Los brasileños se manifiestan contra el plan del gobierno de construir una nueva planta nuclear

Actualizado 26/06/2007 2:03:48 CET

BRASILIA, 26 Jun. (EP/AP) -

Manifestantes pro y contra los planes de construir una tercera planta nuclear en la ciudad brasileña de Río de Janeiro protestaron pacíficamente hoy frente al ministerio de Energía y Minas, donde un consejo debate la instalación.

Los manifestantes se congregaron ante el ministerio a la espera de una decisión del llamado Consejo Nacional de Política Energética, integrada por al menos cinco distintos ministros y cuyo trabajo es presentar recomendaciones al presidente Luiz Inacio Lula da Silva sobre temas de energía.

Se espera que el Consejo decida si recomienda o no a Lula reactivar los trabajos de construcción de Angra III, una planta nuclear en Río de Janeiro y cuyos trabajos de construcción se paralizaron en los años 80 por falta de fondos, pero que ahora es contemplada en los planes oficiales como una forma de ampliar la capacidad energética de Brasil.

En caso que el Consejo recomiende la reactivación de los trabajos de la planta, la decisión final estará en manos del mandatario brasileño, sin un plazo previsto para disponer el inicio de las obras, dijeron funcionarios del ministerio.

Una docena de activistas de Greenpeace llegaron a la puerta del ministerio con un muñeco imitando a Lula y otros dos que llevaban escrito "Tres, dos uno, desarme la bomba".

Casi simultáneamente una veintena de representantes de seis sindicatos y cuatro asociaciones desde grupos civiles hasta constructores, de Angra dos Reis, donde están las dos otras plantas nucleares, y la vecina población de Parati, se apostaron a la entrada del ministerio con pancartas en las que se leía "Si a Angra 3".

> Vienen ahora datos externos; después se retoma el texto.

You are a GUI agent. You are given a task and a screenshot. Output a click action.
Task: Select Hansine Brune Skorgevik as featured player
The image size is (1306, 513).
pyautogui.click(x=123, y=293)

"La energía nuclear es segura, las plantas de Angra son seguras y la tercera desarrollaría mucho empleo", dijo a los periodistas el presidente del Sindicato de los Trabajadores de la Construcción Civil de Angra Donato Borges, que indicó que la construcción y posterior funcionamiento de la planta generaría unos 9.000 empleos en la zona. Según datos del ministerio de Energía y Minas, el coste de la planta alcanzaría los 7.000 millones de reales, unos (2.665 millones de euros).

Para Guilherme Leonardi, de Greenpeace, la tercera planta no eliminará los riesgos de falta de suministro eléctrico en el país y además llevará al menos siete años en estar lista, en caso que las obras comiencen este año.

Brasil ya cuenta con dos plantas nucleares para generación eléctrica --Angra I y Angra II, ubicadas también en la localidad de Angra dos Reis, en Río de Janeiro-- y que tienen una capacidad conjunta de unos 2.000 megawatios. Ambas generan en la actualidad el 4,3 por ciento de la electricidad del país.